Dans une atmosphère lourde d’émotion, familles, proches, responsables politiques et militaires ainsi que plusieurs habitants de Bukavu se sont réunis pour rendre un dernier hommage aux enfants victimes du drame survenu le 10 septembre.
La cérémonie funéraire a notamment été marquée par la présence de responsables de l’AFC-M23 venus de Goma, dont Corneille Nangaa, Bertrand Bisimwa et Lawrence Kanyuka. Leur participation est intervenue alors que la ville reste profondément marquée par cette tragédie qui a emporté plusieurs élèves dans des circonstances particulièrement dramatiques.
Une panique qui tourne au drame
Le 10 septembre, un incendie s’est déclaré dans les écoles Furaha et Ujamaa, dans la commune de Kadutu. La situation a rapidement provoqué un mouvement de panique parmi les élèves. Dans la confusion et les tentatives de sortie, une violente bousculade s’est produite, faisant plusieurs victimes.
Le bilan communiqué dans un premier temps faisait état de 29 décès. Il a depuis été réévalué et ramené à 27 morts, tous des écoliers.
Quatre jours après le drame, l’inhumation des victimes a donné une dimension encore plus poignante à la catastrophe. Pour les familles, la cérémonie marque certes le dernier adieu, mais elle ne met pas fin aux interrogations sur les circonstances ayant conduit à la mort de ces enfants.
Les questions de sécurité au cœur des préoccupations
Au-delà du recueillement, le drame relance le débat sur la sécurité des établissements scolaires à Bukavu, notamment face aux risques d’incendie et aux mouvements de panique qu’ils peuvent provoquer.

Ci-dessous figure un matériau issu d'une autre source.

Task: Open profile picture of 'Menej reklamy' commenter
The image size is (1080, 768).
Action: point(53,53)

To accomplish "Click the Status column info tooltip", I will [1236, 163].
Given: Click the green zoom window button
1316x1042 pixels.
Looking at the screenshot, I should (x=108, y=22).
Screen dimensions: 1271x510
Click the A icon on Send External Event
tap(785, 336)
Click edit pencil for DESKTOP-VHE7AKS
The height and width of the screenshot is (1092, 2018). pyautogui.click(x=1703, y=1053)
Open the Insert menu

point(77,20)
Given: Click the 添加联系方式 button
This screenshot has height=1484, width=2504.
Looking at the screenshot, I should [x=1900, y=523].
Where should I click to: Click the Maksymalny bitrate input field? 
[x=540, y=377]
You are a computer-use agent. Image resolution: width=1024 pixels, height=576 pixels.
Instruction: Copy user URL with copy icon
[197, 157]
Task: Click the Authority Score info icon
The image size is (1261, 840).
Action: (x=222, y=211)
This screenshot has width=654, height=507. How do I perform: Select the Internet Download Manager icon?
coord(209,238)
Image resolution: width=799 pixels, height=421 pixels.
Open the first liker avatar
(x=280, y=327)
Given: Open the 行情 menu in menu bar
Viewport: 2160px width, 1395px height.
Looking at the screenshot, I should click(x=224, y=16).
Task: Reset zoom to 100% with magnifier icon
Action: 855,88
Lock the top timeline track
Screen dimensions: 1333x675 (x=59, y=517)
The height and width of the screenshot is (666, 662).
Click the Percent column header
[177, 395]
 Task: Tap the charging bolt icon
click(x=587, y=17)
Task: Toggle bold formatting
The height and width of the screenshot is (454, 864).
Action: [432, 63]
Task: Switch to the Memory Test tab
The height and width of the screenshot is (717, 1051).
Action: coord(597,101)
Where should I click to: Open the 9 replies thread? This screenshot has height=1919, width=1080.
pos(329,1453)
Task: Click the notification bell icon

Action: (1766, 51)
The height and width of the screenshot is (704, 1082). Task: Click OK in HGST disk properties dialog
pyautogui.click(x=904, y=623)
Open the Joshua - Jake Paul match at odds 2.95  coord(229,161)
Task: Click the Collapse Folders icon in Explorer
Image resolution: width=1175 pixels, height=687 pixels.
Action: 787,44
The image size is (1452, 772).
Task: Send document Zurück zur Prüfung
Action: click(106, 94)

Des voix se sont élevées pour appeler à renforcer les dispositifs de prévention, les conditions d’évacuation et les mesures de protection des élèves. L’objectif affiché est d’éviter qu’un incendie ou toute autre situation d’urgence ne puisse à nouveau se transformer en catastrophe humaine.
Pour les familles endeuillées, cependant, l’urgence est également de comprendre. Comment l’incendie s’est-il propagé ? Quelles étaient les conditions d’évacuation des deux établissements ? Les mesures de sécurité étaient-elles suffisantes ?Autant de questions qui restent au centre des préoccupations et auxquelles les autorités devront apporter des réponses.
À Bukavu, les tombes de ces 27 écoliers rappellent désormais le lourd tribut payé lors de cette journée tragique. Le deuil est collectif, mais l’attente demeure : celle de faire toute la lumière sur le drame et de tirer les leçons nécessaires pour protéger les enfants.